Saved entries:
++++++

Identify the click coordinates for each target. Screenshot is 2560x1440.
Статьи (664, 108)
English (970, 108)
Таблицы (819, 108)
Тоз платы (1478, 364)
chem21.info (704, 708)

++++++

Brief:
A word-for-word restatement of every record above is expected.

Solution to the problem:
Identify the click coordinates for each target. Screenshot is 2560x1440.
Статьи (664, 108)
English (970, 108)
Таблицы (819, 108)
Тоз платы (1478, 364)
chem21.info (704, 708)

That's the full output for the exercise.